- Developer: Edu-Ware
- Publisher: Edu-Ware
- Designers: Sherwin Steffin (designer) Steven Pederson (programmer, 1980 version) David Mullich (programmer, 1982 version)
- Series: Compu-Math
- Engine: EWS3 (1982 version)
- Platforms: Apple II, IBM PC
- Release: NA: 1980;
- Genre: Mathematics
- Mode: Single-player

= Compu-Math =

Compu-Math was a series of mathematics tutorials developed and published by Edu-Ware Services in the 1980s. Each program in the Compu-Math series begins with a diagnostic Pre-Test, which presents learners with mathematics problems to determine their current skill level in the subject and then recommends the appropriate learning module. Each learning module begins by specifying the instructional objectives for that module and proceeds to teach those specific goals using shaping and cueing methods, and finishes by testing to verify that learners have indeed learned the skills being taught by the module.

After learners progress through all recommended learning modules and successfully solve the minimum number of randomly generated problems, the program provides a Post-Test, so that learners can see how much their mathematics skills have improved.

The Compu-Math series also provided the learner with controls for modifying the instructional environment, such as a special remedia learner setting, pass/fail levels, and allowable error rate prior to remediation.

==Fractions==

Compu-Math: Fractions was the first program created in the Compu-Math series, being introduced in Edu-Ware's March 1, 1980 catalog. Fractions six learning modules include tutorials on definitions, common and lowest denominators, fraction addition, fraction subtraction, fraction multiplication, and fraction division. Each module includes the use of both common fractions and mixed numbers.

Originally developed by Edu-Ware founders Sherwin Steffin and Steven Pederson as a text-based program, Edu-Ware upgraded it to high-resolution graphics using its EWS3 engine in 1982, renaming it Edu-Ware Fractions, and later, simply Fractions. The program was featured in the company's catalogs until its closure in 1985.

==Decimals==

Compu-Math: Decimals was the second program created in the Compu-Math series, being introduced in Edu-Ware's August 1, 1980 catalog. Decimals seven learning modules include tutorials on conversion, addition, subtraction, rounding off, multiplication, division and percentage.

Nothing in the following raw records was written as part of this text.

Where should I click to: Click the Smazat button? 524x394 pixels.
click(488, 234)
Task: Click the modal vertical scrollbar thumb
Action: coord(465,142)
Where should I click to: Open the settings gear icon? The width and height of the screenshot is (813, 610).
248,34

Originally developed by Edu-Ware founder Sherwin Steffin and programmer David Mullich as a text-based program, Edu-Ware upgraded it to hi-res graphics in 1982, renaming it Edu-Ware Decimals, and later, simply Decimals. The program was featured in the company's catalogs until its closure in 1985.

==Arithmetic Skills==

Compu-Math: Arithmetic Skills was the third and final program created in the Compu-Math series, being introduced in Edu-Ware's December 1, 1980 catalog. Arithmetic Skills seven learning modules include tutorials on counting, addition, subtraction, multiplication and addition. The program also includes a learner management system for changing the system parameters, instructional parameters, and performance criteria. Originally developed by Edu-Ware founder Sherwin Steffin as a text-based program, Edu-Ware upgraded it to hi-res graphics in 1982; however, its name was not changed, unlike the other two product in the series.

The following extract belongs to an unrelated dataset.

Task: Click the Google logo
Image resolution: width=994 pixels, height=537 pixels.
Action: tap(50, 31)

The program's documentation put forth its educational model:
- "Instruction should be individually proscribed. Arithmetic Skills accomplishes this by changing its procedure depending upon the student profile and performance.
- "Instruction should not be text dependent." The program uses graphics so that minimum emphasis is not placed on reading skills.
- "Instruction should use decremented cues." As the student progresses in the program, decreased cues give the learner more self-prompting responsibility.
- "Instruction should use cognitive/motor stimulation." For learners unfamiliar with the keyboard, a graphical hand presses depictions of the keys on the display and a set of visual prompts are set up.
- "Instruction should be a conceptual sequence." The program attempts to achieve learning by building on acquired skills rather than relying on repetition alone.

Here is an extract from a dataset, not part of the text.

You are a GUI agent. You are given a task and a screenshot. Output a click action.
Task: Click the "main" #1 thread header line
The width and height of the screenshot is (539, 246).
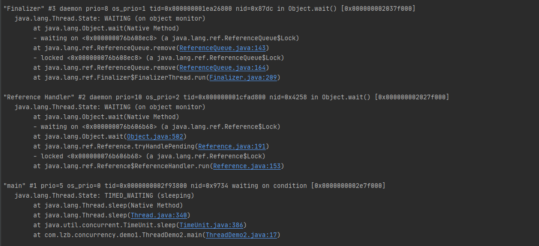click(195, 186)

A 1981 Peelings II review noted that while the program makes an attempt at applying formal learning theory in a way that is comfortably, easy-paced, and non-intimidating, Arithmetic Skills "is also devoid of the fun aspect that makes computerized learning human and inspiring. The sole reinforcement is an ever increasing complexity of the problems".

The program was featured in the company's catalogs until its closure in 1985.